Cortical microinfarcts. 7 T contrast-enhanced 3D-FLAIR imaging of a 68- year-old man with a large right-sided temporoparietal ischemic infarction (A), repetition time 8000ms, echo time 300ms, inversion time 2200 ms, acquired voxel size 0.8×0.8×0.8 mm³, reconstructed voxel size 0.5×0.5×0.5 mm³, field-of-view 250x250×190 mm³, scan duration 10:48 min. (A) Sagittal and (B) axial reconstruction shows multiple tiny cortical hyperintensities, compatible with cortical microinfarcts. Most cortical microinfarcts seen involve all cortical layers, compatible with type I microinfarcts according to De Reuck et al., (2014).

Fig. 5

Perivascular Spaces and Lacunar Infarcts. An example of a juxtacortical, enlarged perivascular space (PVS) mimicking a cerebral microinfarct (CMI), in a post-mortem brain of a 68-year-old female with Alzheimer's Disease pathology (BB VI) and severe cerebral amyloid angiopathy, identified on (A) T2-weighted ex vivo MR-imaging (repetition time 3500 ms, echo time 164 ms, acquired voxel size 0.4×0.4×0.4 mm³, no SENSE acceleration, scan duration 112 min) and with (B) histopathological correlation, Hematoxylin & Eosin (H&E) staining. (A) The small hyperintense enlarged PVS is located in juxtaposition to the cortex (white arrow). (B) No evidence of neuronal death or gliosis is seen on H&E (black arrow). (images courtesy of S.J. van Veluw).

Fig. 6

Cerebellar cortical infarct cavity on 7 T post-mortem MRI. Cerebellar cortical infarct cavity (white arrow) in the left cerebellar hemisphere on T2-weighted 7 T post-mortem MRI; 3D TSE; TR 3000 ms; TE 207 ms; reduced focusing angle of 40°; acquired voxel size 0.70 × 0.70 × 0.70 mm³; matrix size 284×169; FOV 200 × 119 x 120 mm³; SENSE: 2×2; scan duration 8:39 min. The cavity and the surroundings of the cerebellum are black due to Fomblin, a proton-free fluid without MR signal. Notice the sharp demarcation of the cavity and surrounding hyperintense gliosis (white arrow) from the intact subjacent white matter (black arrows), which proved to be characteristic imaging features of cerebellar cortical infarct cavities and enabled the translation to clinical 1.5 T MRI scans (De Cocker et al., 2014;.

Fig. 7

B1-inhomogeneity artifacts on a 7 T MR FLAIR images of a 42-year-old female with a recent left-sided ischemic stroke. (A) A transverse 3 T FLAIR image, repetition time 10000ms, echo time 120ms, inversion time 2800 ms, acquired voxel size 0.75×1.27×4.00 mm³, reconstructed voxel size 0.4×0.4×4.0 mm³, field-of-view 230x182×129 mm³, scan duration 2:00 min.
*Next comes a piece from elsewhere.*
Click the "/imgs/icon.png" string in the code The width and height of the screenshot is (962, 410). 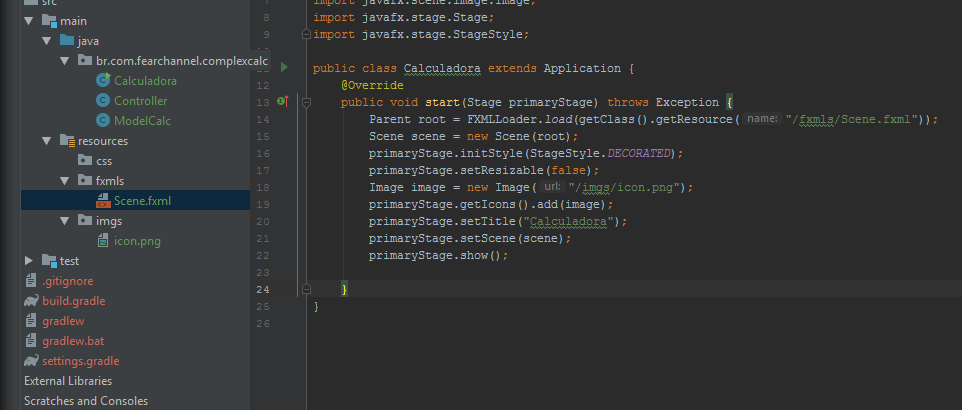pyautogui.click(x=623, y=187)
No B0- or B1-inhomogeneity artifacts are seen on the image. Some patient motion is present in the image. Two hyperintense lesions are present; along the posterior margin of the left putamen and in the left insular region (white arrowheads). (B) A transverse 7 T FLAIR image, repetition time 8000ms, echo time 300 ms, inversion time 2200 ms, acquired voxel size 0.8×0.8×0.8 mm³, reconstructed voxel size 0.5×0.5×0.5 mm³, field-of-view 250x250×190 mm³, scan time 10:48 min. The image is affected by B1-imhomogeniteity artefacts, best seen in both temporal lobes (white arrows). The two hyperintense lesions are seen in much more detail compared to the 3 T MR image in (A) (white arrowheads).